Ce qui représente une masse de 3 à 4 millions de bras valides en capacité optimale de rendement qui reste inexploitée pour l’économie du Mali. Ces taux sont respectivement de 8,1 % et 13,6 % en milieu rural, représentant autant de perte de main d’œuvre qui pourrait aider à accroître les productivités agricoles et améliorer les conditions de vie des ménages ruraux.

“C’est en considérant ces questions que la FAO, conformément à se mission d’appui aux Pays membres et avec l’appui financier du gouvernement du Grand-duché de Luxembourg, sous le parrainage du ministère de l’Emploi et de la Formation professionnelle, a apporté un soutien au Maoi pour la formulation et la mise en œuvre du projet de formation et d’insertion professionnelle qui s’adresse spécifiquement aux jeunes ruraux au Centre-Sud du Mali.

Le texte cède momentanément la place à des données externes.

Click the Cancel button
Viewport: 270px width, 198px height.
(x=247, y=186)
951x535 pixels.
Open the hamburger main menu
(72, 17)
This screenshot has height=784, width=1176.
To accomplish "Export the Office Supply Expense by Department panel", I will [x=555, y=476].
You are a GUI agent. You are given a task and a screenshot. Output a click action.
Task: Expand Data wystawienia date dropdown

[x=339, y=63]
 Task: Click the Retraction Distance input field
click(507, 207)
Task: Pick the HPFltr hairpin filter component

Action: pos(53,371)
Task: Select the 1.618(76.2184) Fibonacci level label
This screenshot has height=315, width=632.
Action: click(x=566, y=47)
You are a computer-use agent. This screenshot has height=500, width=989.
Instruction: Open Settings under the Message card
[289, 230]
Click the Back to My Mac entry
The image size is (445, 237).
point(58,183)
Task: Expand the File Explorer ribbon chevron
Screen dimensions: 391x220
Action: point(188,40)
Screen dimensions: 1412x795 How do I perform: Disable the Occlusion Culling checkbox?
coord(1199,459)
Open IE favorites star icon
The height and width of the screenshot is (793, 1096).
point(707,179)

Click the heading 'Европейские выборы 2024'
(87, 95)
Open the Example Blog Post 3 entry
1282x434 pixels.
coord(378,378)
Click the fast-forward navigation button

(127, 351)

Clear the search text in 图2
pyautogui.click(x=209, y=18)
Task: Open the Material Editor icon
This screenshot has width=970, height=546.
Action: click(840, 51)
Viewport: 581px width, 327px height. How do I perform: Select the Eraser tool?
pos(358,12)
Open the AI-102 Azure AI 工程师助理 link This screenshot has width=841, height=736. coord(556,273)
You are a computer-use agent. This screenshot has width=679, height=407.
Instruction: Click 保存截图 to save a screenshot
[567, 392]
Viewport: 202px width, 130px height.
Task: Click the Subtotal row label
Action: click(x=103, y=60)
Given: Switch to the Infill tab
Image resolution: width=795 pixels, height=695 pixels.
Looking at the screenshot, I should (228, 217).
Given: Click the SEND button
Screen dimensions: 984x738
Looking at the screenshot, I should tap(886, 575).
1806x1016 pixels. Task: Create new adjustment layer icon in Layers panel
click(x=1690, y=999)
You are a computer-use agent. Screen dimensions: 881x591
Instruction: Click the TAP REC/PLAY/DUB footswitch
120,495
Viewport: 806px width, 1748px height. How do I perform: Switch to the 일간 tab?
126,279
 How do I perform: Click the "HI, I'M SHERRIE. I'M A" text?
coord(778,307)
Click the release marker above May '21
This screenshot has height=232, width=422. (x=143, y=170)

Ce projet qui s’insère dans le cadre de la mise en œuvre du 3e Programme indicatif de coopération Mali-Luxembourg (PIC III), est le fruit d’une vision partagée du gouvernement du Mali et de ses partenaires techniques et financiers sur le défi actuel de l’insertion socioprofessionnelle des jeunes en milieu rural, mais aussi de la sécurité alimentaire et de la quiétude sociale. Il entend apporter une contribution à la stratégie du Mali sur l’emploi des jeunes en proposant un modèle qui s’appuie sur une synergie d’action de l’ensemble des partenaires : autorités centrales, collectivités locales et secteur privé, afin d’adresser les principaux enjeux de l’insertion professionnelle des jeunes ruraux que sont l’accès insuffisant des jeunes au savoir, à la terre, aux services financiers, aux marchés et leur faible engagement dans les débats politiques”, a-t-il déclaré.

Les acquis du projet

Dans sa déclaration, il a rappelé les acquis du projet, à savoir la dotation des jeunes en 40 motoculteurs ; l’envoi de 8 acteurs intervenant sur le projet au Rwanda ; la formation de 30 formateurs et de 40 facilitateurs qui viennent renforcer l’expertise nationale en la matière ; la dotation des jeunes en semences riz, sésames et fonio ; la mise en place de deux cadres de concertation à Ségou et Sikasso ; l’accompagnement par la Fenajer pour l’accès au financement et leur implication dans l’élaboration des politiques d’emploi jeunes. Il a réitéré l’engagement et l’appui de la Fao à accompagner les programmes afin de renforcer les capacités du Mali à améliorer les performances du secteur agricole et renforcer la sécurité alimentaire des populations grâce à l’emploi des jeunes.

Pour le Chef du Bureau d’ambassade du Grand-duché de Luxembourg au Mali, Patrick Fischbach, il est important de veiller à la maximisation des apports que peuvent fournir le projet au partenariat entre le Mali et le Grand-duché de Luxembourg fortement. Il a rappelé que les gouvernements malien et luxembourgeois ont décidé, il y a plus de 20 ans, de travailler ensemble dans un esprit de partenariat pour le bien être socio-économique de la population malienne.